Distributions that can be rolled over are called "eligible rollover distributions." Of course, to get a distribution from a retirement plan, you have to meet the plan's conditions for a distribution, such as termination of employment.

June 3, 2014

Employee Benefits-IRS Provides Guidance On Retirement Plan Payments for Accident, Health and Disability

In Employee Plans News, Issue 2014-8, May 16, 2014, the Internal Revenue Service (the "IRS") provides guidance on retirement plan payments for accident, health and disability. Here is what the IRS said:

Final regulations. Final regulations (T.D. 9665) state that payments from a qualified defined contribution plan to pay a participant's:

• accident and health insurance premiums are taxable distributions to the participant unless a statutory exception applies (Internal Revenue Code Sections 72 and 402(a)), and

• disability insurance premiums aren't taxable distributions if they meet certain conditions.

The regulations finalize the 2007 proposed regulations and add the exception for disability insurance coverage; they are effective January 1, 2015, but may be applied earlier.

Accident and health insurance. The 2007 proposed regulations stated the general rule that payments from a qualified plan to pay a participant's accident or health insurance premiums are taxable distributions unless they're paid:

• from a qualified retiree health account (IRC Section 401(h)), or

• for qualified public safety officers (IRC Section 402(l)).

Disability insurance.

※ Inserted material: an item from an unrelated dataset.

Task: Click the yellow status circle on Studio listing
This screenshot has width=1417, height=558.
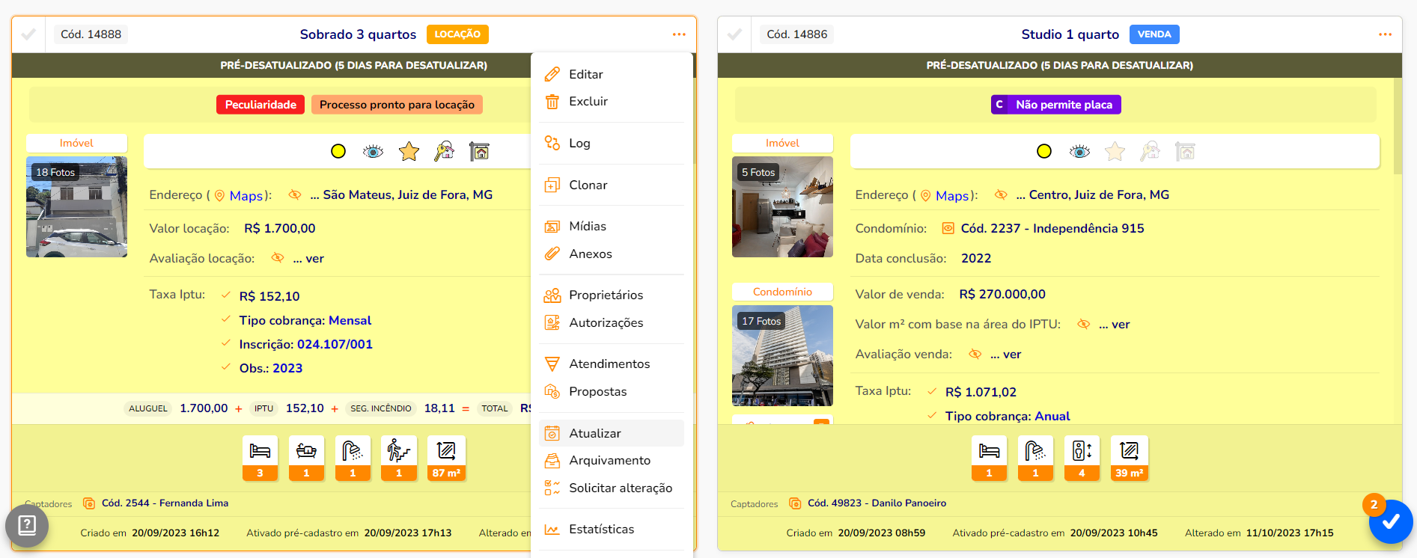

The final regulations include an exception for disability insurance premiums being taxed to participants if the following conditions are met:

1. Premiums for the disability insurance contract are paid directly from the plan.

2. The plan receives the benefit payments as required by the disability insurance contract.

3. Benefit payments under the contract are paid because of an employee's inability to continue employment with the employer because of disability.

4. The benefit payments to a participant's account aren't more than a reasonable expectation of what the participant would've received as an annual contribution during the disability period, reduced by any other contributions.

If these conditions are satisfied, the disability insurance is considered a plan investment, and the plan's premium payments and the insurance's benefit payments to the plan aren't taxable to the participant.

If the disability insurance premiums aren't paid by the plan, the insurance benefits paid to the plan aren't a return on a plan investment. Instead, these payments are contributions to the plan governed by qualified plan contribution rules (generally, IRC Section 415(c), which limits employer contributions to a defined contribution plan).

If an employer self-insures this disability coverage (or doesn't finance it through third party insurance), the amount paid to the plan because of the employee's disability is also considered a contribution to the plan governed by the general qualified plan contribution rules.